As the piston is pushed down, the pressure and temperature of the gasses fall, reaching around 700oC when the exhaust valve opens and they are vented from the cylinder.

Maximum power is produced when the peak pressure occurs about 17o after Top Dead Centre (TDC). On the timescales experienced in a running engine, the combustion process takes a very long time. For this reason, the spark plug must be fired before the piston reaches TDC to allow sufficient time for the second phase of the combustion process to complete by 17o after TDC. This is called Ignition Advance.

After the spark plug fires, the time taken for the pressure to reach its peak is virtually constant and independent of engine revs. For this reason, as the engine runs faster, the spark plug needs to be fired further before TDC to give sufficient time for the petrol to burn. To achieve this, the Ignition timing must be advanced as engine revs increase.

In a mechanical distributor, the ignition advance is achieved by the bob weights situated underneath the baseplate. As the revs increase these weights fly outwards. The weaker spring at the top in thephotograph should always be in tension. It allows the weights to fly out quickly at low revs. When the thicker springs with the looped ends at the bottomof photo engages, the rate of advance is slowed.

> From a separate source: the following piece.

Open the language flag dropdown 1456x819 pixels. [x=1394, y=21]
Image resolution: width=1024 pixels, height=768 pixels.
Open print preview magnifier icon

Finally, when the weights hit their stops around 3000 rpm, there is no further advance. This creates a 3-step curve called, the Centrifugal Advance Curve. It is very important this mechanism is working properly otherwise the engine will be running with the incorrect amount of advance through the rev range.

Measuring your Centrifugal Advance Curve at home is relatively easy. All you need is an assistant and a timing light with an advance facility such as those found at:

Early MGs have a notch in the crankshaft pulley and a pointer on the engine cover to show TDC. Clean both of these and add a dab of white paint. Disconnect the vacuum advance (if there is one fitted) and block the pipe. Start the engine, leave it out of gear and ask the assistant to set the revs to 1,000 rpm. When the engine is running steadily, adjust the advance setting on the timing light so the mark on the pulley and the pointer on the engine coincide. You can then read off the ignition advance for that revs from the timing light.

BE VERY CAREFULto avoid any moving parts such as the fan, fan belt or dynamo pulley.

Repeat at 500 rpm intervals up to 3,500 or 4,000 rpm if you are brave enough. At these revs the engine will sound very noisy. Ear defenders are recommended. With this data, you can plot advance against engine revs either using a software package or a piece of lined paper.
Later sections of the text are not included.